Many people use it as a lever to attack plant-based diets in situation that it just doesn't apply at all by making it sound like it's something you're needing some spreadsheet for. It's really not the case. Plus things like soy, chia, hemp, and more are also already complete too


I never said that. You mentioned it, I said I agreed, and you mentioned it again to reinforce a point I never made. Trying to pad out the comment or something?

I was not saying that you said this. I should have worded that better. I was trying to add some more context for relevant statements from authors talking about both complete proteins and protein combining. I did a poor job of that though


because your body will absolutely not fully digest the 2g of protein in your 100g plate of white rice.

You don't need to digest all of it, it's just about a specific amino acid (Methionine in this case which beans already have some of). It's just a little bit to make it complete. For instance, one of the studies you linked with rice + lentils found the two together rose the DIASS to overall be 100% (122% for infants and kids, 143% for older adults)
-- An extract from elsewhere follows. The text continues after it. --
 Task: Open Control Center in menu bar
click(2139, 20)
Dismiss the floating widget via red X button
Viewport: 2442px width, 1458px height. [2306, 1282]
I should also note protein quality metrics are also often based on some faulty assumptions for plants in particular. For instance, the DIASS has some flaws that make it undervalue the quality of plant proteins

While multiple strengths characterize the DIAAS, substantial limitations remain, many of which are accentuated in the context of a plant-based dietary pattern. Some of these limitations include a failure to translate differences in nitrogen-to-protein conversion factors between plant- and animal-based foods, limited representation of commonly consumed plant-based foods within the scoring framework, inadequate recognition of the increased digestibility of commonly consumed heat-treated and processed plant-based foods, its formulation centered on fast-growing animal models rather than humans, and a focus on individual isolated foods vs the food matrix. The DIAAS is also increasingly being used out of context where its application could produce erroneous results such as exercise settings. When investigating protein quality, particularly in a plant-based dietary context, the DIAAS should ideally be avoided.

https://link.springer.com/content/pdf/10.1007/s13668-020-00348-8.pdf

[–] jet@hackertalks.com 1 points 17 hours ago* (last edited 17 hours ago)

rose the DIASS to

DIAAS

DIAAS recommends using pigs for the reference readings as their GI tract more closely matches humans then other animals.

As our understanding of plant-based nutrition has improved however, it has become increasingly apparent that emphasizing protein quality in developed nations is unproductive, influencing food selection with irrelevant metrics rather than more important dietary factors and truly prevalent nutritional shortcomings (i.e., fiber). Pervasive use of DIAAS and food selection based on this score is thus futile at best and harmful at worst.

As far as published opinions go, this is a wild one, the opinion cites other opinions for it's basis, and recommends PDCAAS (rat based) because it's more favorable to the conclusion the author wants. It's a really strong, and totally unjustified statement, to say that fibre is a more important nutrient then protein. (people will die without protein, but they wont die without fibre)

not to mention the admitted conflicts

Conflicts of Interest/Competing Interests Joel C. Craddock and Emma F. Strutt are affiliated with Doctors for Nutrition, a not-for-profit registered charity that promotes healthy eating by advocating for adoption of whole food plant-based diets.